Obwohl zu verschiedenen Anlässen schon öfter zelebriert, hat das LO-Ziehen nichts von seiner Attraktivität eingebüßt und war letztendlich doch der heimliche Publikumsmagnet.

Die Kids von der Feuerwehr Gärnitz zogen den fast 6 Tonnen schweren Robur am schnellsten über die 50 Meter lange Strecke und holten sich den Wanderpokal.

Das Team „KFV I“ beim LO-Ziehen.

Zur gleichen Zeit schwelgte im Kulturraum der FFW Gärnitz die ältere Generation in Erinnerungen, die nicht nur von historischen Fotos, sondern auch von bewegten Bildern befeuert wurden.

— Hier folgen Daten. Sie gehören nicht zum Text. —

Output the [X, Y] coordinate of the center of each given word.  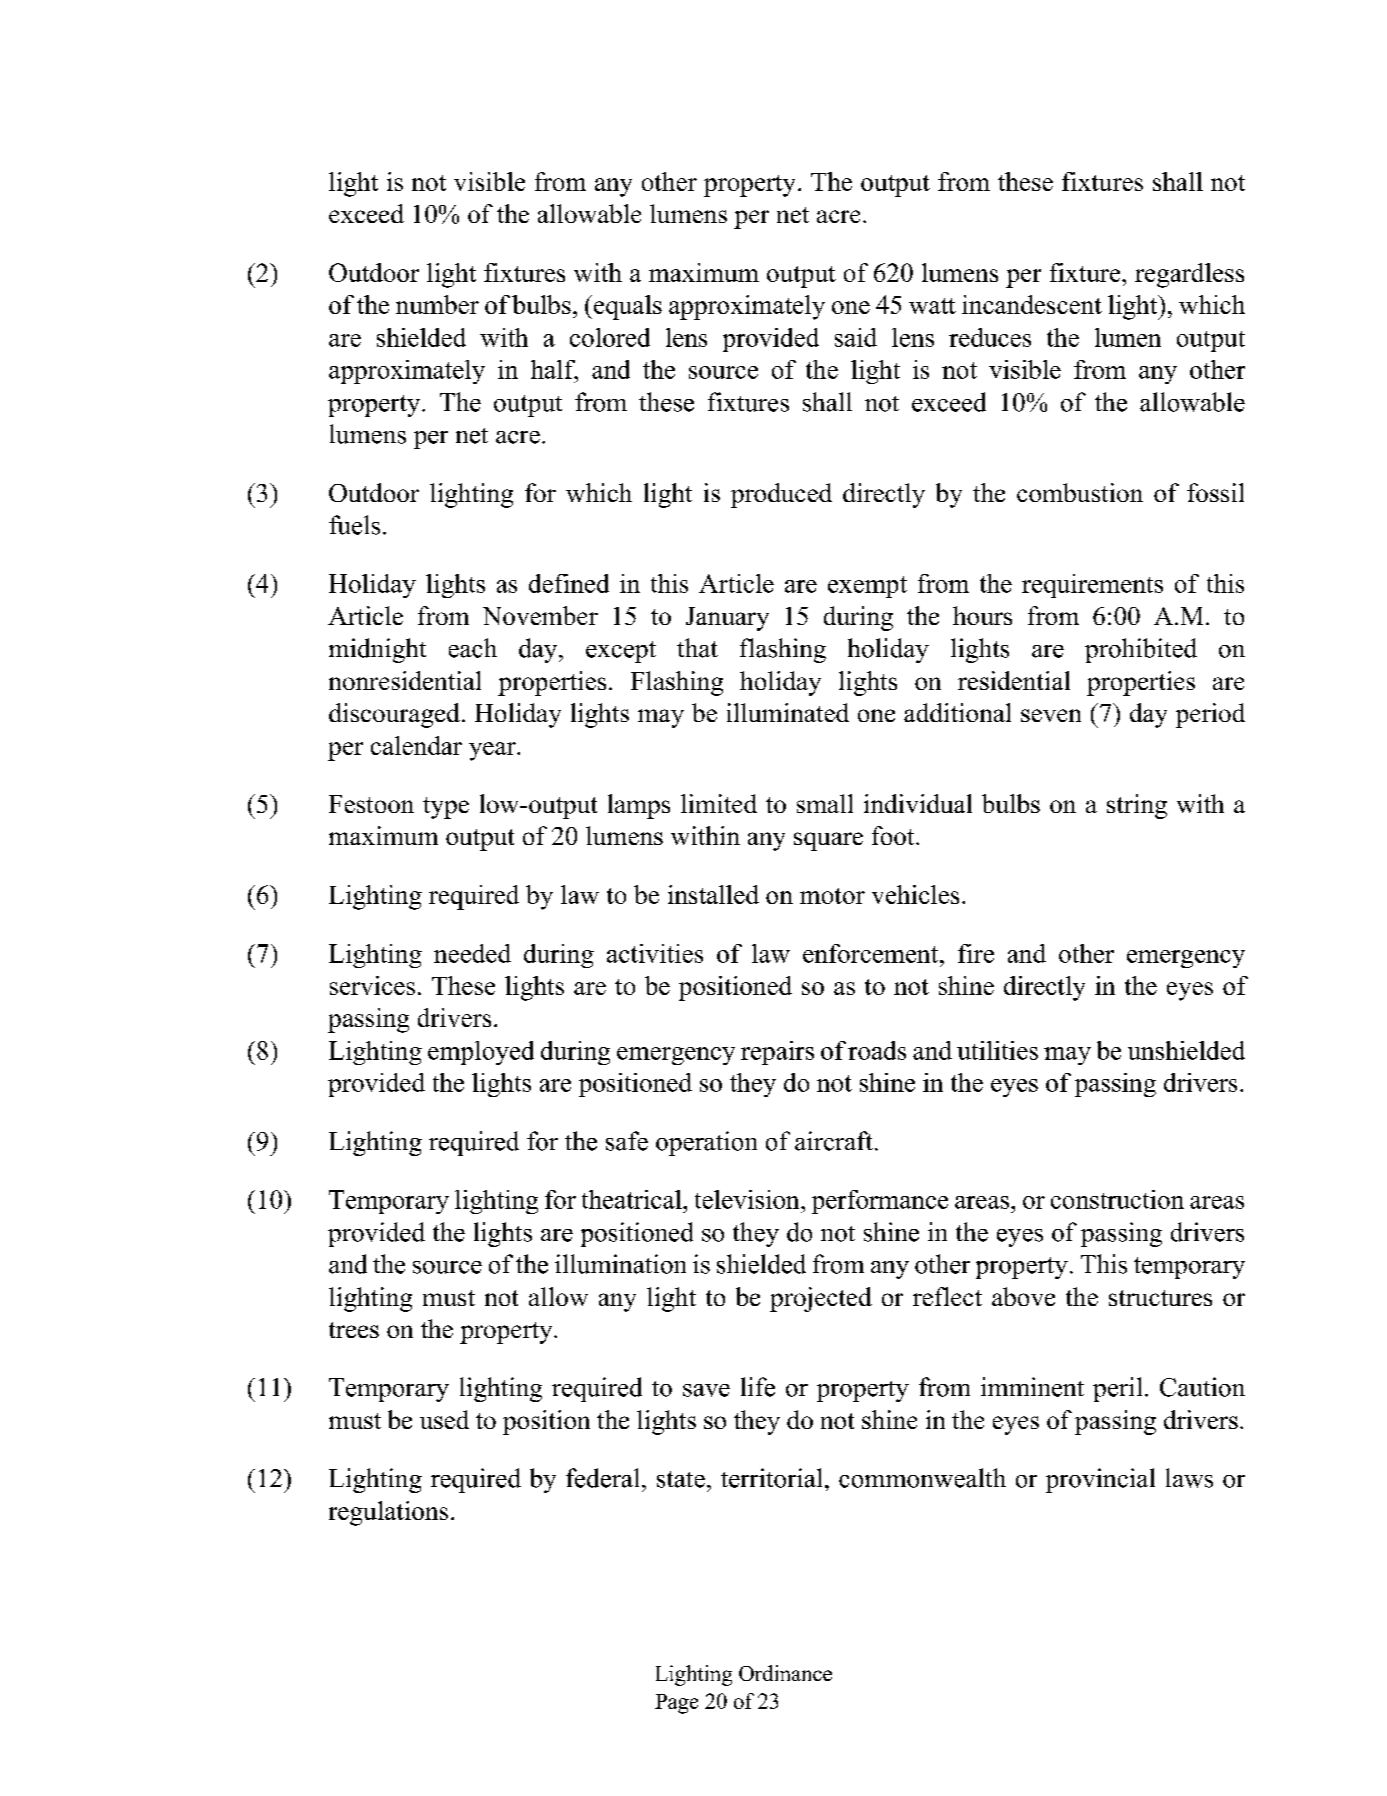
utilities [997, 1050]
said [856, 337]
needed [472, 953]
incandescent [1032, 304]
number [437, 304]
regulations [388, 1513]
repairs [777, 1053]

In Filmen von Heimatfesten aus den 50er Jahren erkannten sich manche Besucher sogar selbst wieder, andere identifizierten Schulkameraden oder alte Lehrer und die jüngsten Gäste an der Kaffeetafel staunten nicht selten darüber, was ihre Omas mal für heiße Fackeln waren.

Volle Hütte bei der Reise in die Vergangenheit. „Die heiße Fackel da ist meine Oma!“

Nachdem am Sonntag der Frühschoppen beim Seebenischer Lindenfest zelebriert war, verlagerte sich das Treiben zurück zum Epizentrum auf den Gärnitzer Sportplatz.

War auch richtig so, denn wenn die Arena infolge der Berieselung mit Danziger Goldwasser schon das Bruttosozialprodukt eines Landes wie Nigeria oder Moldawien verschlingt, sollte sie wenigstens auch intensiv genutzt werden.

Kulkwitz verwinnt das Derby

Auch hier erwiesen sich die Kulkwitzer als anständige Gastgeber. Sowohl die zweite als auch die erste Herrenmannschaft ließen ihren Gästen den Vortritt.

Weil aber schon vorher alles in trockenen Tüchern war (die Erste erhält sogar die Klasse) und die KFV-Cheerlederinnen sowieso alle Aufmerksamkeit auf sich zogen, waren die Ergebnisse eher zweitrangig. Auch verwonnene Spiele versteht man in Kulkwitz zünftig zu feiern.

Mut zum Weitermachen

Unterm Strich stand dann trotzdem das Gefühl des Erfolgs. Das KuGäSe 2018 war das würdige Präludium für eine neue Serie attraktiver Heimatfeste an den Ufern der Vernässungsfläche. Da werden sicher noch zahlreiche Fortsetzungen folgen, wenn sich die vielen Macher nicht von den wenigen Meckereren entmutigen lassen.

 

1 Kommentar

  1. Das war ein Superding!
    hat Spass gemacht.

    Danke noch mal an die Veranstalter besonders alle die welche die Arbeit erledigt haben!